Even with custom PDF extraction tools, though, errors can slip through. LLM hallucinations and more basic OCR or transcription errors are a risk with any AI-powered tool that touches the files. The risks are only compounded when these tools are released directly to the public, without a layer of verification or fact-checking.
“It’s impossible for us to make sure that every single email is correctly verified,” Igel told me, speaking to the resource constraints of the small volunteer team. He emphasized that Jmail has a button at the upper right hand corner of every email where users can click through to see the original source in the files. “That’ll immediately give you more trust in our system, because you’ll see, this is completely one-to-one. Then on the off case where it might not be good, you can click and see the original.”

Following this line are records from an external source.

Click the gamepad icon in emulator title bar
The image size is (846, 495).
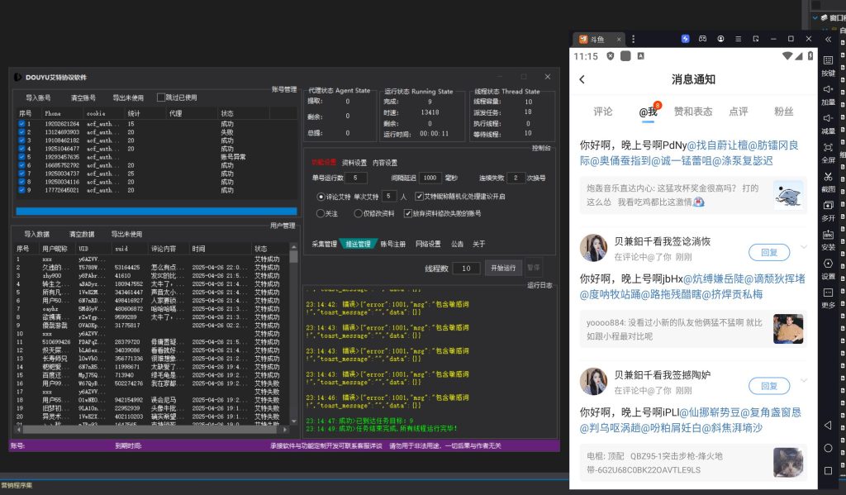703,39
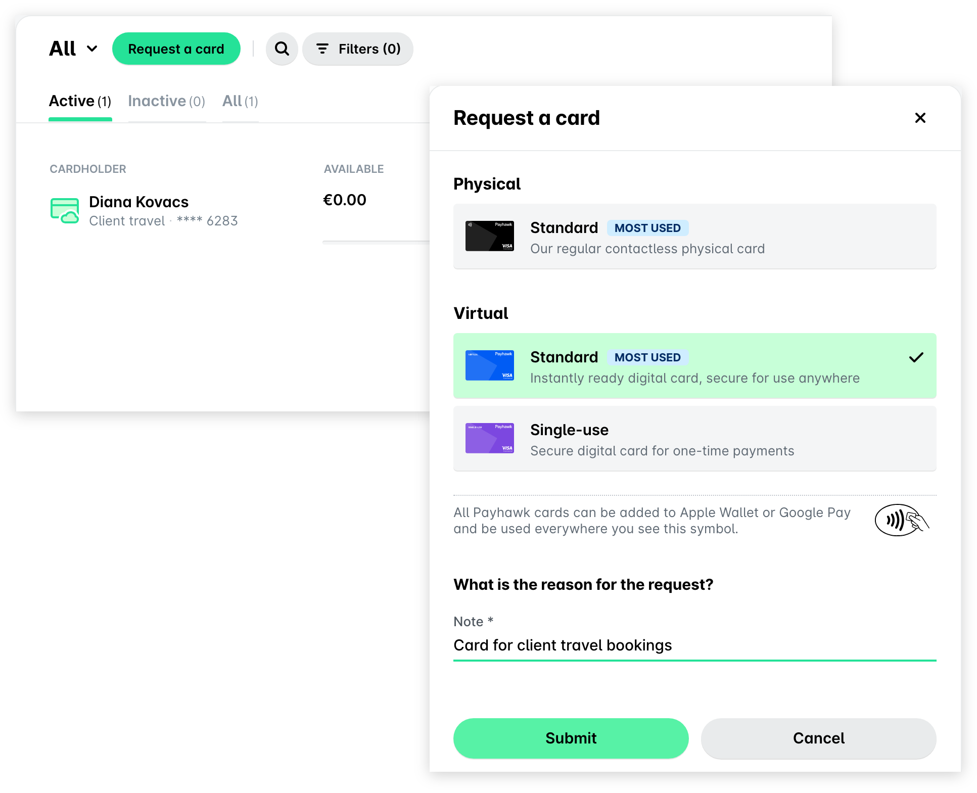Switch to the All (1) tab
Viewport: 977px width, 793px height.
[x=240, y=101]
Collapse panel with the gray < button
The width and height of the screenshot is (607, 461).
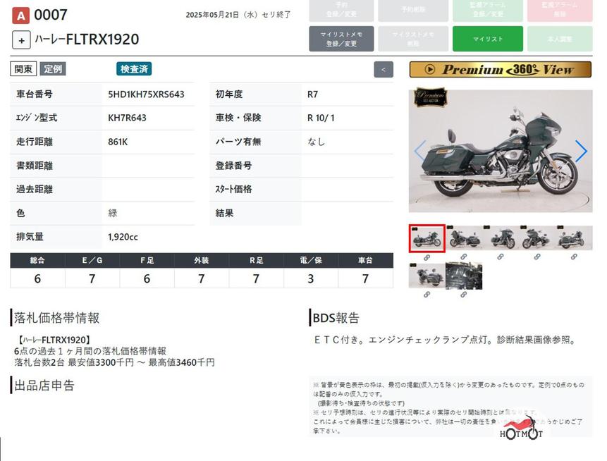pos(383,69)
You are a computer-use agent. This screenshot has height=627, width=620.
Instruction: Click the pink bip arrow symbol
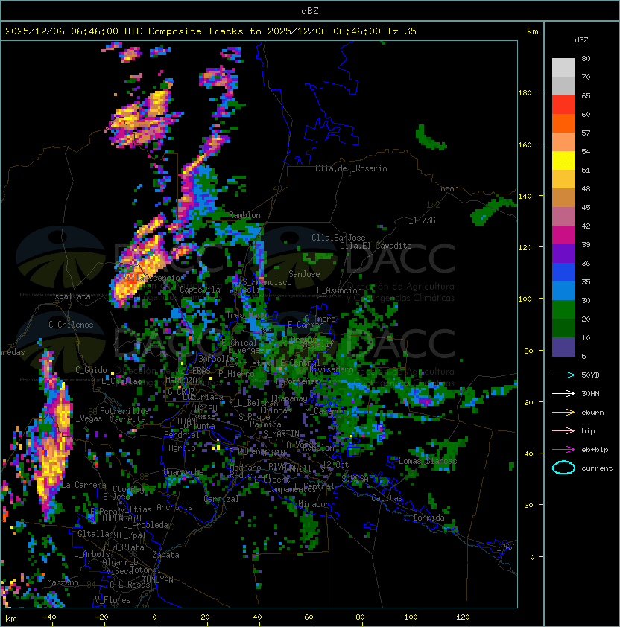click(x=563, y=430)
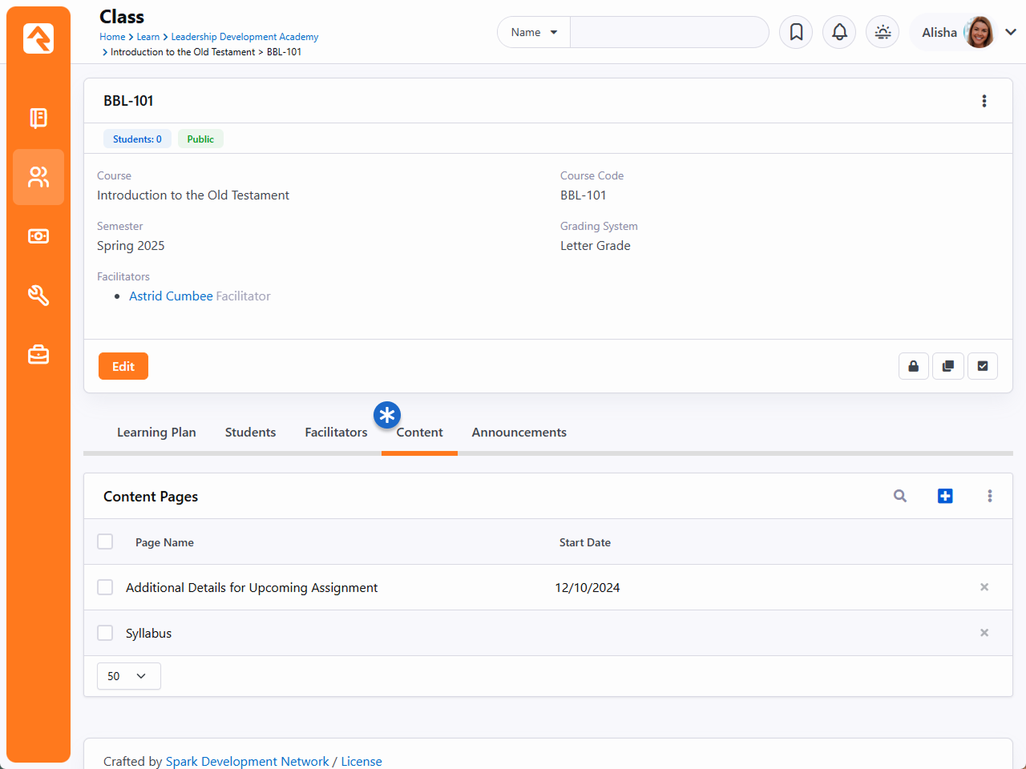The width and height of the screenshot is (1026, 769).
Task: Check the Syllabus row checkbox
Action: click(x=105, y=633)
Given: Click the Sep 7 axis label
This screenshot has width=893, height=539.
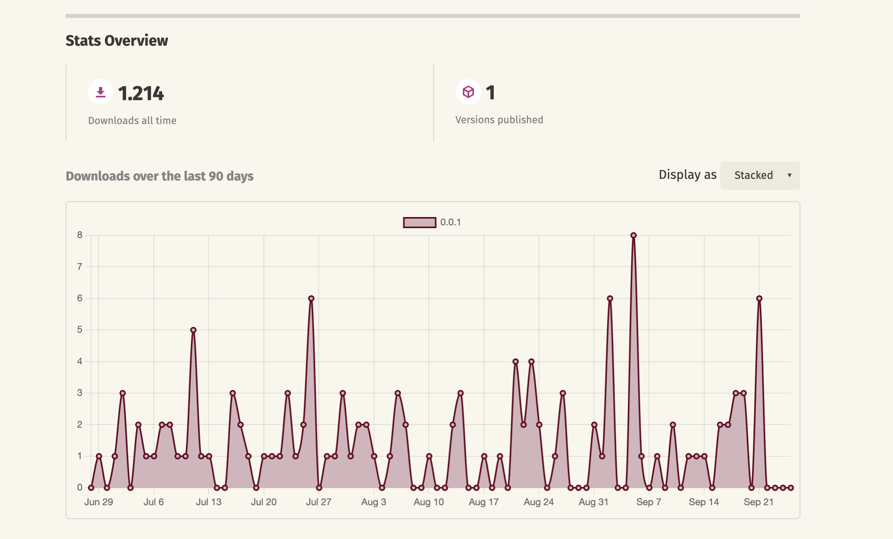Looking at the screenshot, I should coord(648,502).
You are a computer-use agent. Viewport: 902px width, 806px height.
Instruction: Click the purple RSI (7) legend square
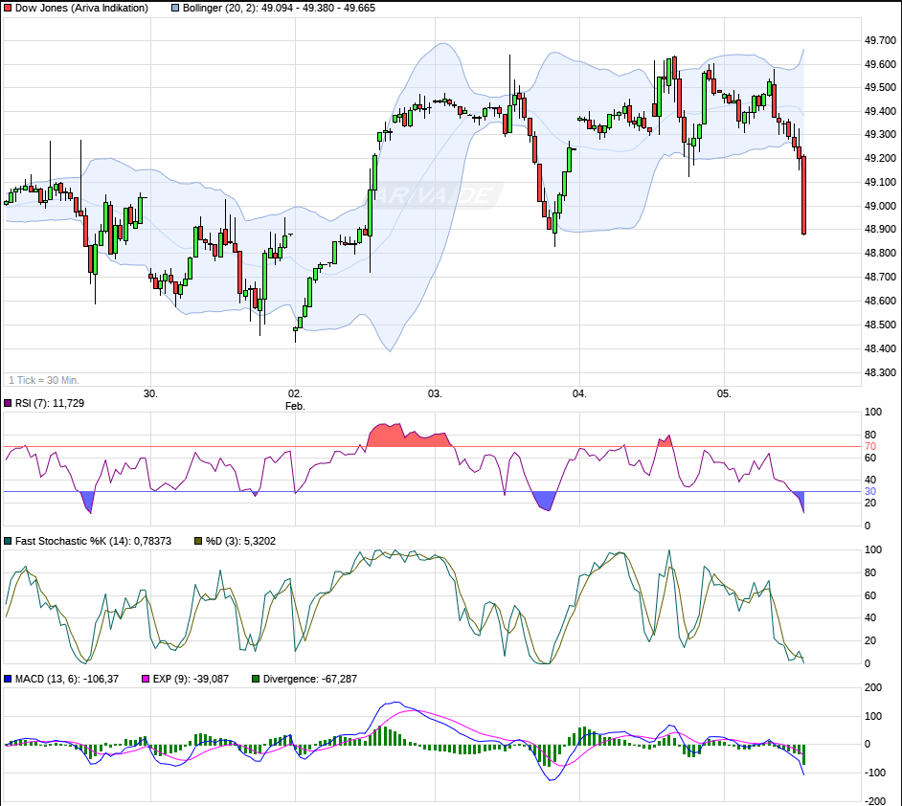[x=8, y=403]
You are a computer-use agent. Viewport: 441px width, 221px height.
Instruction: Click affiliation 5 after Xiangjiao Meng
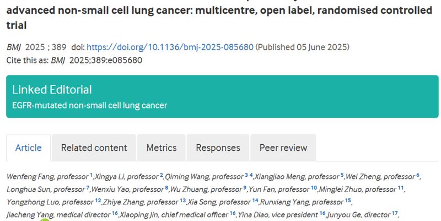(342, 175)
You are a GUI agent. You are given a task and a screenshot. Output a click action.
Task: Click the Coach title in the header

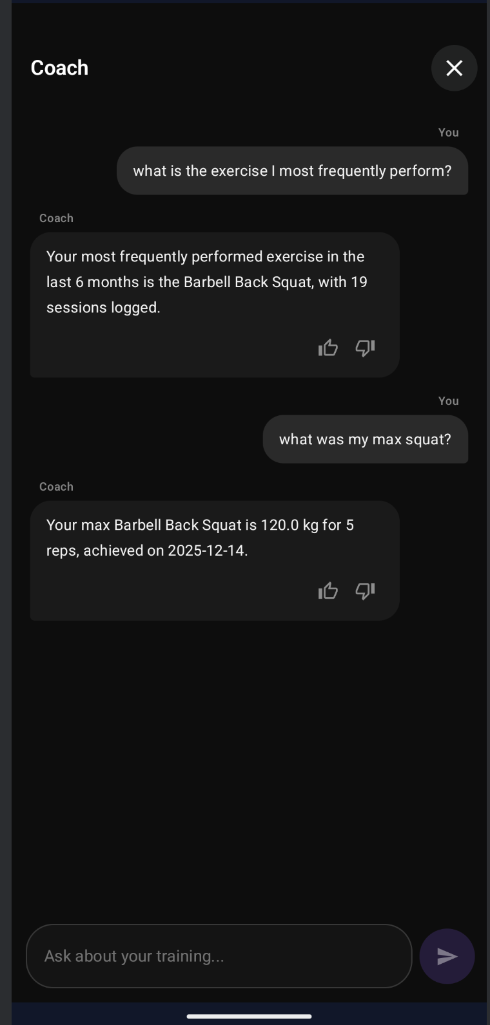59,68
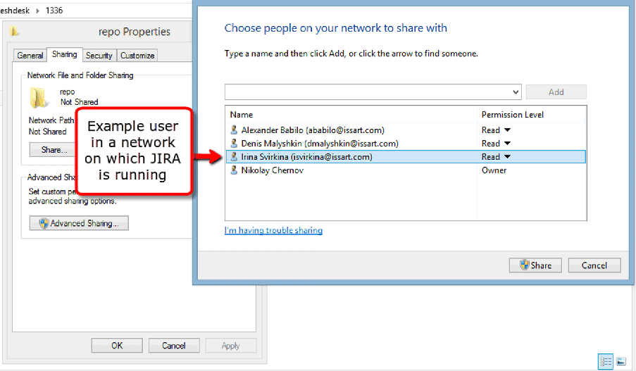The width and height of the screenshot is (636, 371).
Task: Click the Advanced Sharing button
Action: pyautogui.click(x=79, y=223)
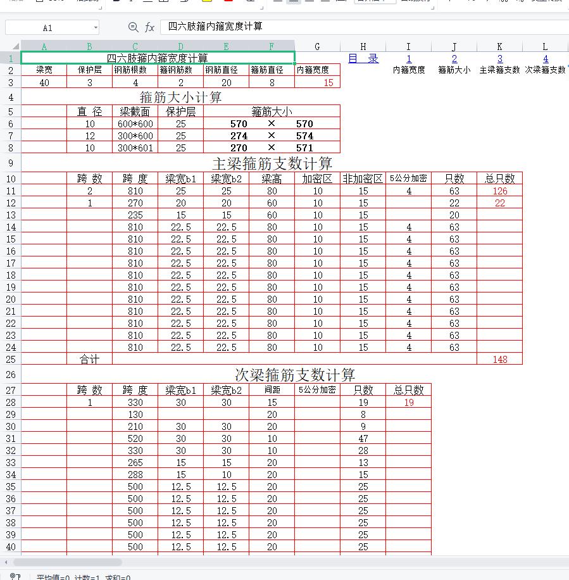The image size is (569, 580).
Task: Select row 9 header
Action: click(10, 163)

To avoid any further violations of victim privacy by the DOJ, Igel also says the Jmail team has been “proactively and reactively” redacting names that should not have been released.
The Epstein Files is part of an information ecosystem that is already riddled with misinformation and speculation. Whether to maintain editorial standards or avoid liability, most major news organizations have chosen not to take on the risk of publishing inaccuracies or breaching privacy by making their internal AI search tools available to readers.
Still, Jmail has collaborated with several news organizations since its launch last fall. In February, The Economist published a story that analyzed and visualized Jmail’s underlying data. The story identified the 500 most-represented public figures in Jeffrey Epstein’s emails and organized them by industry, showing how frequently notable people like Michael Wolff, Ariane de Rothschild, and Sultan bin Sulayem were in touch with Epstein.
“As a data journalist working on a project, I wanted the giant CSV and to have it be as correct as possible,” said Rosenheck, explaining that his team worked with Jmail’s team to vet the structured data for accuracy before publication. “It was very fortunate that, when we got this idea, someone else had gotten 90% of the way there already.”
Drop Site, a Substack founded by former Intercept investigative reporters Ryan Grim, Jeremy Scahill, and Nausicaa Renner, has also collaborated with Jmail. Last fall, Drop Site obtained access to Epstein’s Yahoo email account archives via the nonprofit organization Distributed Denial of Secrets (DDoSecrets), a leaked dataset separate from the DOJ and Congressional Epstein Files releases. While many of the Yahoo emails had first been obtained and reported on by Bloomberg, they had not been released.
After connecting with Igel and his team, Drop Site published their files on Jmail’s website in December, making their cache of Yahoo emails publicly available and searchable.
Last month, Les Wexner, a retail billionaire who the FBI once labeled a co-conspirator of Epstein’s, was asked about one of those emails during a Congressional deposition. Wexner emailed Epstein right after his 2008 sex crimes conviction, writing, “You violated your own number 1 rule… always be careful.” Through the deposition, the exchange was entered into the congressional record.
“This is something that you could only find on Jmail,” said Igel. “It was very satisfying to see that the more original stuff in our project was being used to go after the perpetrators.”